Mary’s parents encouraged her to pursue an education and in 1855, she graduated as a medical doctor from Syracuse Medical College. In fact, Mary was the first woman to ever graduate from the college. Then when the Civil War broke out, she wanted to join the army as a surgeon. However, since she was a woman, she wasn’t allowed. Instead, Mary volunteered for the Union Army, working for free at the temporary hospital set up in Washington D.C. In 1863, Mary’s medical credentials were accepted and she moved to Tennessee where she became a War Department surgeon. Then the following year, Mary was captured and held as a prisoner of war for around four months. Mary was finally released during an exchange of prisoners of war.

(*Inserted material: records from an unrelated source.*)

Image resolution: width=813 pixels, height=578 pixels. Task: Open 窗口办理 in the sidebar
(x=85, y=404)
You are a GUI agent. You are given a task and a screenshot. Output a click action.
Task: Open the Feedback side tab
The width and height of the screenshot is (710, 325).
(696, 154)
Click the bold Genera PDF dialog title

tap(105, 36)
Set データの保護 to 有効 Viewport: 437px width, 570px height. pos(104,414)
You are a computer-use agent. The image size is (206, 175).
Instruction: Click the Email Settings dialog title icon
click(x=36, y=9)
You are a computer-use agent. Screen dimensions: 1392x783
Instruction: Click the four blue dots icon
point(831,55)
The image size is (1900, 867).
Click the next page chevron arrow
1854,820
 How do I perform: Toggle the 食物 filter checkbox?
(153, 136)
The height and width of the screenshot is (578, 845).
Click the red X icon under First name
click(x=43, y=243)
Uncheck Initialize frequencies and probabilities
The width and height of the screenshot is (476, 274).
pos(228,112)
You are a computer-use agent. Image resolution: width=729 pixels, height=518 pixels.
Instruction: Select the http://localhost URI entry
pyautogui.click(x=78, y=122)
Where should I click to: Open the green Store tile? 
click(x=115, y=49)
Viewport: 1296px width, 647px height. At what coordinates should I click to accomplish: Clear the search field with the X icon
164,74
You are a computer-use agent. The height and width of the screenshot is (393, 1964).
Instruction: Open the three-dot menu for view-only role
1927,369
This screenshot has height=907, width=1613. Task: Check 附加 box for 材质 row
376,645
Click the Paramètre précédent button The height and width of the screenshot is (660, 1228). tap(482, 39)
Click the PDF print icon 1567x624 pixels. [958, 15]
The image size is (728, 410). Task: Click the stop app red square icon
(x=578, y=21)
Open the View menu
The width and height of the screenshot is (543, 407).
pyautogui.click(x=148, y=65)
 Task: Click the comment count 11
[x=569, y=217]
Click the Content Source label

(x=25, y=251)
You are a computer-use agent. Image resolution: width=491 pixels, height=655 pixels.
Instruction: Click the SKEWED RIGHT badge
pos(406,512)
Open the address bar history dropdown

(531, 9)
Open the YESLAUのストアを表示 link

In addition to her efforts during the war, Mary was also an advocate for women’s rights. At the time, women weren’t allowed to wear clothing that was supposedly designed for me. Mary started to wear whatever clothing she wanted and was arrested for “impersonating” a man. During her arrest, an officer twisted her arm and asked her if she had ever had sex with a man. Mary opposed to women being expected to wear long skirts and petticoats, arguing that they spread dirt and dust.  Mary wasn’t well liked by leading suffragists such as Susan B. Anthony and Lucretia Mott who claimed she was giving the “wrong image” for her clothing style.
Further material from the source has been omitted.